SOCIEDAD
Durante la Belle Epoque argentina, un abismo parecía separar a las frívolas jóvenes casaderas de las matronas atareadas en beneficencias, pero todas ellas vivían según reglas de una sociedad que cifraba en el lucimiento de sus mujeres los valores de sus varones. De esas vidas cotidianas, pero también de las escapadas que estas chicas sabían darse, hablan La alta sociedad en la Buenos Aires de la Belle Epoque, la investigación de Leandro Losada, pionera en su tipo, y El diario de mi abuela, reedición de un hit de Lucía Gálvez.
› Por Soledad Vallejos
Es un lugar común reírse porque las chicas ricas de principios de siglo XX eran cualquier cosa menos despiertas, o peor aún, levemente inquietas. También lo es recordar alguna frase memorable, como la que se atribuyó a una de las chicas Alzaga Unzué en tiempos de la Revolución Rusa: “Cuando venga el comunismo, me voy a la estancia”. Y sin embargo, no por habitual se convierte en estrictamente justo, o cuanto menos en ajustado a derecho. Por esos azares editoriales, actualmente coinciden en las librerías al menos dos piezas de ese rompecabezas, y permiten ir entendiendo algo de las políticas de género en torno del 1900 argentino: uno, la reedición de El diario de mi abuela (Punto de Lectura), en el que Lucía Gálvez rescata y pone en contexto algunos fragmentos del –precisamente– diario de Delfina Bunge; otro, la detalladísima, deliciosa y necesaria investigación de Leandro Losada, La alta sociedad en la Buenos Aires de la Belle Epoque (Siglo Veintiuno Editora Iberoamericana).
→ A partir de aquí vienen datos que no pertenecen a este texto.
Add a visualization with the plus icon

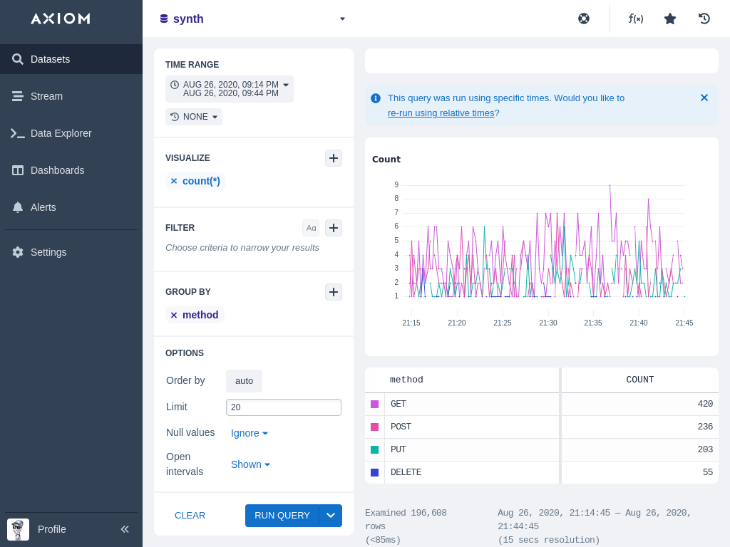334,158
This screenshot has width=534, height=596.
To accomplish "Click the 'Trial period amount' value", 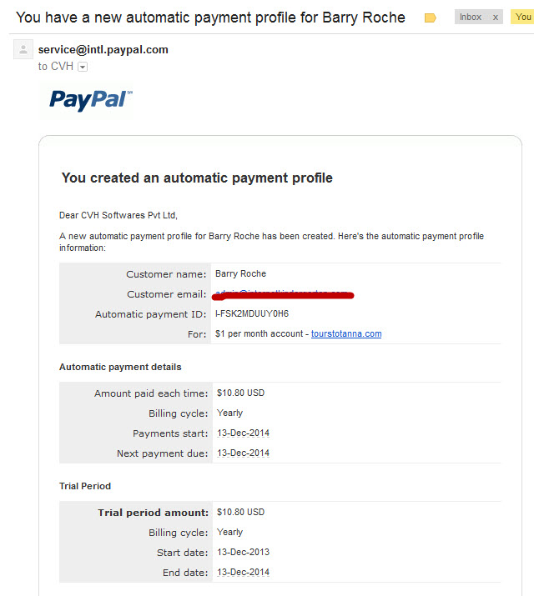I will click(x=240, y=512).
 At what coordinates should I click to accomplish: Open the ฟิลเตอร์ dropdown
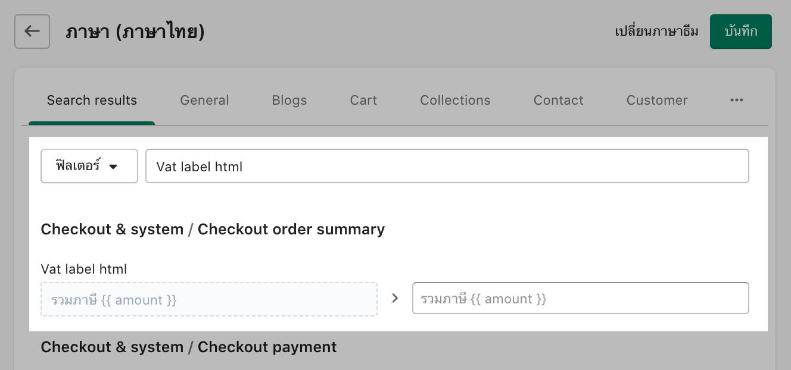pos(88,166)
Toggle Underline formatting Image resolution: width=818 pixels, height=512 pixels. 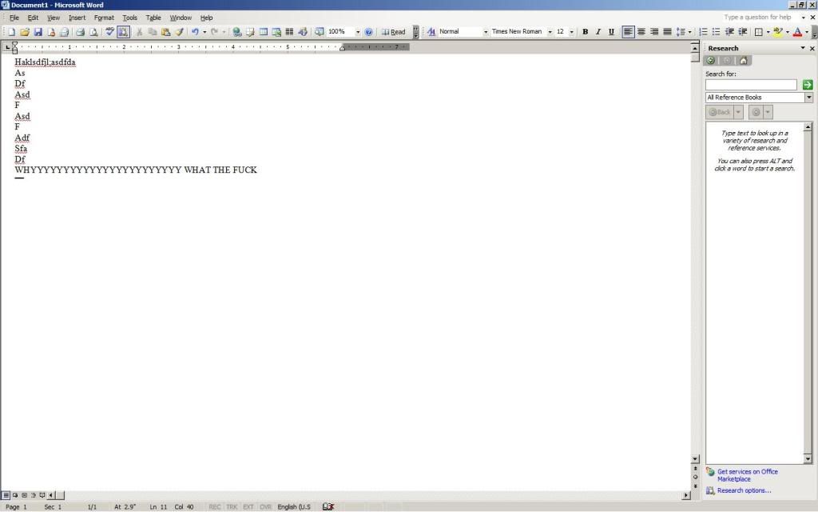click(x=611, y=32)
Primero el marco: reconstruye Losada que, terminando el siglo XIX y empezando el XX, la coyuntura internacional era tan favorable, las tierras de la pampa tan predispuestas (y vastas, avanzada militar mediante) y la suerte tan favorable que la clase propietaria, devenida dirigente, tenía más dinero del que podía necesitar, por numerosa que fuera cada familia. Tenía, también, un afán de distinción que probablemente haya nacido de los primeros viajes a Europa, cuando la gente de old money del Viejo Continente supo marcar los abismos sociales que separaban a esos rastacueros de la distinción auténtica. Entonces empezó el aprendizaje: lo que era la Gran Aldea de López dejó de lado el aire colonial y las tradiciones españolas para inventarse como afrancesada. Se importaron cocineros, institutrices, modistas, se inventaron costumbres de recibo. No casualmente se instalaron con deliberación las costumbres de sociedad, el modo más seguro y efectivo para filtrar los arribismos (era necesario tener dinero y nombre, o al menos uno de los dos) y garantizar una reproducción social adecuada, mercado matrimonial estrictísimo mediante. ¿Por qué importaba? Porque las alianzas políticas y comerciales se trazaban a partir de los lazos familiares: el casamiento era una manera de propiciar acuerdos, ingresar en ciertos círculos. “En la ciudad cosmopolita, el parentesco adquirió una estatura como capital simbólico mucho más importante que el que había tenido en la sociedad criolla”, como resume Losada.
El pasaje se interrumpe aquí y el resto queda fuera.